Donald M. Davidson, Jr. Michael G. Mudrey, Jr.

The Mid-Continent rift (MCR) is a 2,000-km-long intracontinental feature of middle Proterozoic age (1.1 Ga) that extends from Kansas northeastward through the Lake Superior basin and then southeastward through the lower peninsula of Michigan. The MCR has a pronounced positive gravity and magnetic expression, except over the Lake Superior basin. We believe that rift-related marginal basins overlying axial basins and other structures associated with this feature may locally be prospective within four geographically identifiable rift segments: Kansas, Iowa, Minnesota, and Michigan.

Source is the most problematic aspect of exploration potential along this structure. Calculations of source rock availability lead us to predict ultimate recoverable reserves of less than 5 billion bbl of oil or 15 tcf of gas along the MCR. Source beds are probably restricted in areal extent, and they are old (Proterozoic-lower Paleozoic). Both organic and inorganic sources are possible.
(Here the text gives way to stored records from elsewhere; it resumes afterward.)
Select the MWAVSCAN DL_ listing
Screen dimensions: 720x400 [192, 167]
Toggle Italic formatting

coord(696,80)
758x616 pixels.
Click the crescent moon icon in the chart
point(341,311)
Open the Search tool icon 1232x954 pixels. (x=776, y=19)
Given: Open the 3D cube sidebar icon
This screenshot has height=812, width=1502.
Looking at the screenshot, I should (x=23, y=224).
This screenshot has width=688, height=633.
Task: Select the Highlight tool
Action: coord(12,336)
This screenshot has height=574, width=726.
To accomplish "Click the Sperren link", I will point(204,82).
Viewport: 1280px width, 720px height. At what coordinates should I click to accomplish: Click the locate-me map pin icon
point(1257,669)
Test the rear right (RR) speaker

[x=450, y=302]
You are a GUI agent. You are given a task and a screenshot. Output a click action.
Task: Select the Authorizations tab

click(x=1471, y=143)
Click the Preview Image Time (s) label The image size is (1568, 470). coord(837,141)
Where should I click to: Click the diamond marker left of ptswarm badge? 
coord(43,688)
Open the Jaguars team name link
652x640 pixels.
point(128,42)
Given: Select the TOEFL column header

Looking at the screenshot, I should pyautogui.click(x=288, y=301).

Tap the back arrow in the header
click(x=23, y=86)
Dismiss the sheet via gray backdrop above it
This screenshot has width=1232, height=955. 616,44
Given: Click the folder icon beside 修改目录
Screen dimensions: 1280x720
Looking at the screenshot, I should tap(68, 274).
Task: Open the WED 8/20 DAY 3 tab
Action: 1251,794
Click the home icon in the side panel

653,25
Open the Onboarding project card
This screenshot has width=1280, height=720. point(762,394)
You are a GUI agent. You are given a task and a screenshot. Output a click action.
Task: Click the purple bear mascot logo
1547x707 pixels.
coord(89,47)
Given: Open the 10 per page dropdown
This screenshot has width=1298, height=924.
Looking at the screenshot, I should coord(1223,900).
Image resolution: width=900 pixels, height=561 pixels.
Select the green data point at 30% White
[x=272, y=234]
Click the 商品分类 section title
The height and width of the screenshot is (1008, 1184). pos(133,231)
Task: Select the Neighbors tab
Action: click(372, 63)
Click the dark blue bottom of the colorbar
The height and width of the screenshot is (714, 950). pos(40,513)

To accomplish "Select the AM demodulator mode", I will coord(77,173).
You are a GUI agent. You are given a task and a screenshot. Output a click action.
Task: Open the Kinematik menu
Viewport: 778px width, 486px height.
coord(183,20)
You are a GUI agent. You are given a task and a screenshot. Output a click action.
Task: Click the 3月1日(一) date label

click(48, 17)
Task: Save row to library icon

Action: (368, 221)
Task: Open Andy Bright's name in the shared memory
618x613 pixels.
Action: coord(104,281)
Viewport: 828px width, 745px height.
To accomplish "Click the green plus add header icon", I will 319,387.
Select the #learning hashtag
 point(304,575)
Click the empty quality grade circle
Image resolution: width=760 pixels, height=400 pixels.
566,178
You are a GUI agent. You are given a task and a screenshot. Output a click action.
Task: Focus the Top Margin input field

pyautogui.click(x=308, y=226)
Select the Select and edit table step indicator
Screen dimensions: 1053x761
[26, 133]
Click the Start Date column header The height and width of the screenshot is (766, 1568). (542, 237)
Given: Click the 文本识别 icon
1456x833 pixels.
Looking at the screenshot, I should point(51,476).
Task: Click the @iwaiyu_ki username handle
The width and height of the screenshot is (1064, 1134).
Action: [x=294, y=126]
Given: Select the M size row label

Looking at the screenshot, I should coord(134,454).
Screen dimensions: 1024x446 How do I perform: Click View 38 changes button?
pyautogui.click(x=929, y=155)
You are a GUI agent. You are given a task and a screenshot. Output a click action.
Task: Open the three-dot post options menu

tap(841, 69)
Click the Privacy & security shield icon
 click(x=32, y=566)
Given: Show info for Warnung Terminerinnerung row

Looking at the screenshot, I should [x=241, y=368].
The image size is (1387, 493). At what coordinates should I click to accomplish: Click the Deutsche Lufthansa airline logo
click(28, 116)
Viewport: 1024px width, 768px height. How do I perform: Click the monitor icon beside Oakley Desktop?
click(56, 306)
Adequate volumes of reservoir rock have been identified in all rift segments. The most promising hosts are rift-related clastics of Proterozoic age, or more extensive basal Paleozoic sands that locally occur in marginal basins along and in sheets adjacent to the MCR. Migration is assumed to have occurred under normal hydrodynamic conditions (load) with close spatial proximity between source and reservoir units. Permeability problems related to diagenesis are not anticipated.

We postulate that both structural and stratigraphic traps probably occur. Fault-related structures vary in style within the various rift segments: rotated, half-graben in Kansas; overthrust and normal in Iowa; and high-angle reverse in Minnesota and Michigan. Unconformities involving Proterozoic and possibly Paleozoic units may occur in all segments. Seals along faulted structures are assumed to be gouge-related and their effectiveness will depend on the abundance and types of clay within individual faults. Post-rift fault displacements are generally believed insufficient to affect reservoir geometries considerably. Seals along unconformable structures are lithologic in nature resulting from differential capillary pore pressures between units.

Geochemical and vitrinite reflectance studies of available oil and natural gas samples from identified accumulations in the Minnesota part of the rift yield values in the mature to immature range. The degree of preservation will vary with sedimentational, erosional, and structural factors within the specific rift segments.

AAPG Search and Discovery Article #91043©1986 AAPG Annual Convention, Atlanta, Georgia, June 15-18, 1986.